SOURCE TEXT

= = = = =

Continuous Integration

• This is all about translating source code checked in by developers into a deployable set of Docker Images
• Tests against the code first to test if it is ready to be integrated and then tests if it was successfully integrated
• The integration itself is entirely carried out according to a declarative specification

Code Repositories

• Provide a means to tentatively submit a patch set, triggering a set of static checks (e.g., passes linter, license, and CLA checks), and giving code reviewers a chance to inspect and comment on the code.
• Once all such checks complete to the satisfaction of the engineers responsible for the affected modules, the patch set is merged.

Build-Integrate-Test

• The heart of the CI pipeline is a mechanism for executing a set of processes that (a) build the component(s) impacted by a given patch set, (b) integrate the resulting executable images with other images to construct larger subsystems, (c) run tests against those integrated subsystems and post the results, and (d) optionally publish new deployment artifacts to the downstream image repository.
• There are no special cases, just different "off-ramps" for the end-to-end CI/CD pipeline.

= = = = =

RECORDED DATA
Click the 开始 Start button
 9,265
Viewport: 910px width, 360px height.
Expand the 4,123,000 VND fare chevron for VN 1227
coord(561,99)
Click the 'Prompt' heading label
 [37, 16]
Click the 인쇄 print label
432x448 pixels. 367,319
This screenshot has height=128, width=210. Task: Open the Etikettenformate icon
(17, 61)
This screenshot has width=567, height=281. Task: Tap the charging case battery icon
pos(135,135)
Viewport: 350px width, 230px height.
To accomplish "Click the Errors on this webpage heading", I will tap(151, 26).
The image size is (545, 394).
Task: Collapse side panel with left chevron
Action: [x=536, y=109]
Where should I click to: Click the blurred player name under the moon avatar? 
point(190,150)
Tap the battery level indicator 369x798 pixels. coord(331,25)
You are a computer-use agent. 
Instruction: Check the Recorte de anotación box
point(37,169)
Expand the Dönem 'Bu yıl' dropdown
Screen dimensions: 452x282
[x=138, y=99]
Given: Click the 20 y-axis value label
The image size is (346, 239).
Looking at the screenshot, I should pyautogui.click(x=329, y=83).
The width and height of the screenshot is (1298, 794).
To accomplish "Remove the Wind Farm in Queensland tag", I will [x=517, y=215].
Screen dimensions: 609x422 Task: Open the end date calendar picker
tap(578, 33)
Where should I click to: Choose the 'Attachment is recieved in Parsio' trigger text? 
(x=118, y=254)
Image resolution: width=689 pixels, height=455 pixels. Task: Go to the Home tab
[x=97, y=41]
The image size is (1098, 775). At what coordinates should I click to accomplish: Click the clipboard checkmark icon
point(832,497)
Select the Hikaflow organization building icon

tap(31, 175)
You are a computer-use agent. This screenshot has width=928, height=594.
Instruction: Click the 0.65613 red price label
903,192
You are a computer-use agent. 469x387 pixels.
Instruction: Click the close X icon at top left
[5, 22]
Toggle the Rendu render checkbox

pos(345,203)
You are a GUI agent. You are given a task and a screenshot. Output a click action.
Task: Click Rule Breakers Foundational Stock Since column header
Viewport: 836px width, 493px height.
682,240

= = = = =

EXERCISE GOAL
According to the continuous integration text, what happens to a patch set once all checks complete to the satisfaction of the engineers responsible for the affected modules? The rows aren't needed here.

TASK ANSWER
The patch set is merged.